Problem statement
Which lines below contain the word "entry"? Copy each of them.

Record set: Begin

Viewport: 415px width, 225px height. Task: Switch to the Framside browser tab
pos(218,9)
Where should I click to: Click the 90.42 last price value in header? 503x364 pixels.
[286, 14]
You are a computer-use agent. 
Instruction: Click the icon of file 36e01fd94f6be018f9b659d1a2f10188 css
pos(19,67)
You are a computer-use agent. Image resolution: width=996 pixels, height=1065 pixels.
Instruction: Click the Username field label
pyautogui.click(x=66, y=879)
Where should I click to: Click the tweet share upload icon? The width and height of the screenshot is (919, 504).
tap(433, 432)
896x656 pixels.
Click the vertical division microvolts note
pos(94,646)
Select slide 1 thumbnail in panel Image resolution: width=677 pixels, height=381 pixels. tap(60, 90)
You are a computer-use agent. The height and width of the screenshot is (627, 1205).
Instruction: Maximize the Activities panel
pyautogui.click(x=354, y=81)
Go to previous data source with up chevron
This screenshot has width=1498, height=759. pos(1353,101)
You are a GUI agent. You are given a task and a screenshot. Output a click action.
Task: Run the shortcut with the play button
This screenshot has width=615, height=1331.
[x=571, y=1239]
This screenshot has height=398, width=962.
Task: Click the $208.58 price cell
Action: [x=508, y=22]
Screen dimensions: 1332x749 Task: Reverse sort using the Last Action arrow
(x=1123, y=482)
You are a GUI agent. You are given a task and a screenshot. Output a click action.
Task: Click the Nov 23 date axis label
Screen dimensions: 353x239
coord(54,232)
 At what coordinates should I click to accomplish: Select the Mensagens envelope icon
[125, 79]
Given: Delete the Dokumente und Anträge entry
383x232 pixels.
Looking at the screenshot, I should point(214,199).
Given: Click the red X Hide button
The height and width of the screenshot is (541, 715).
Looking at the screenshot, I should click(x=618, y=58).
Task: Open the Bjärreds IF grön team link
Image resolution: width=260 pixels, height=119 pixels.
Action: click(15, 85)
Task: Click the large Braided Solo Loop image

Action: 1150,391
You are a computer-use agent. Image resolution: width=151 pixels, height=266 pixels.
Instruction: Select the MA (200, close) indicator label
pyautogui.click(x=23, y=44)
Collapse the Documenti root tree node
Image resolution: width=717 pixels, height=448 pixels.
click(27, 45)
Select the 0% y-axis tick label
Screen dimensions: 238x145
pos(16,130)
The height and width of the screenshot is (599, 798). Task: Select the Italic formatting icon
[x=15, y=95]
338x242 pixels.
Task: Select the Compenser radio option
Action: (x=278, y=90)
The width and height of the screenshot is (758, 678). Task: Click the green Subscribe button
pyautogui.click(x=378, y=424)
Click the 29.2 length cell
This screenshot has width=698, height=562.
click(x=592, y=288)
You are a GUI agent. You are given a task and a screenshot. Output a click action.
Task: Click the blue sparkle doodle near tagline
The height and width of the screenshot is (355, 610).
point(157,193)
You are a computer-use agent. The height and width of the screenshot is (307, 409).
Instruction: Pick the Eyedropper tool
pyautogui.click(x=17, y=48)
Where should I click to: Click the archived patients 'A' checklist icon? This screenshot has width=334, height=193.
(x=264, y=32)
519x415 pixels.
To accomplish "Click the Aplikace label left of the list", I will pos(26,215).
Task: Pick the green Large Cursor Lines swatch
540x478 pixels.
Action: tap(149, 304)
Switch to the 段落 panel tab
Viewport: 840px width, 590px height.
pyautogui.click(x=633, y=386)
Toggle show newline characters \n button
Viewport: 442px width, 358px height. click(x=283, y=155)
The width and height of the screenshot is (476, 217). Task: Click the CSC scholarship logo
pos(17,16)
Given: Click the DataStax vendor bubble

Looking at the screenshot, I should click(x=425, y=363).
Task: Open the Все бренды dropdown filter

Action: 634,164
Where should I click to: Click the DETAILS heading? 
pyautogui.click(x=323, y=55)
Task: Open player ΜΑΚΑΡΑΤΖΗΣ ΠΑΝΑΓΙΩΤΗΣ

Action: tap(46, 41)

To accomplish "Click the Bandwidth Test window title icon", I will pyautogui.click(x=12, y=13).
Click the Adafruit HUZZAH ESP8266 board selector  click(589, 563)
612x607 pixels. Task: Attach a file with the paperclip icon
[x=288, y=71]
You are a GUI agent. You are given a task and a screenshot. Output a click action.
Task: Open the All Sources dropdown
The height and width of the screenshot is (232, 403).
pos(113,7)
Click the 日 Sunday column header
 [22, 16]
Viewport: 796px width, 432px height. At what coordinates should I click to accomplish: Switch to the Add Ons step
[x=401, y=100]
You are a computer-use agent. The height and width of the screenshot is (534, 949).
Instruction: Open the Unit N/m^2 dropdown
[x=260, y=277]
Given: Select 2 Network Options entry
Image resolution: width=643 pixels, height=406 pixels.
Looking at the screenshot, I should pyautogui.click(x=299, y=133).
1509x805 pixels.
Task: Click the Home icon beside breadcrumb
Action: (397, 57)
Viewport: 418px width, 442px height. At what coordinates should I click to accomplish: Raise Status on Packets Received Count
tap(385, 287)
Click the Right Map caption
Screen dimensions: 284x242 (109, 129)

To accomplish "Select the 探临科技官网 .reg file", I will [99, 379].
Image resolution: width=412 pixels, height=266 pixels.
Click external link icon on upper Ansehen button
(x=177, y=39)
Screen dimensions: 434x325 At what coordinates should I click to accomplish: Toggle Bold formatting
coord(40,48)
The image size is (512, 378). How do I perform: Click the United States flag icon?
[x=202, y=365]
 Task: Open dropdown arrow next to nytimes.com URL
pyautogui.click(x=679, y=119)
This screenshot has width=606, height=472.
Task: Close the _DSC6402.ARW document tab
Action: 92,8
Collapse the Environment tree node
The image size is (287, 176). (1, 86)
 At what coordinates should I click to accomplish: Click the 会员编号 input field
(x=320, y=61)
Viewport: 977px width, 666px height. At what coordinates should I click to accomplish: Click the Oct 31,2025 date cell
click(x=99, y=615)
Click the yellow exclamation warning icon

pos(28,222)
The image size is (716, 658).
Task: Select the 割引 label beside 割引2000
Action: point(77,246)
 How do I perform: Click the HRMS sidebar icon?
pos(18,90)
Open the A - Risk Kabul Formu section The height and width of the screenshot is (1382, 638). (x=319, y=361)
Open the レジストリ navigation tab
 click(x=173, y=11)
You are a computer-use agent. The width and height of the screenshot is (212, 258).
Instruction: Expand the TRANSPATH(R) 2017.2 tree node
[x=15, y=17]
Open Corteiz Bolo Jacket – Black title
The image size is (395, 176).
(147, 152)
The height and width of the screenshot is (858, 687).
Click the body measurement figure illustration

Record set: End

Response
Given: Delete the Dokumente und Anträge entry
Given: Select 2 Network Options entry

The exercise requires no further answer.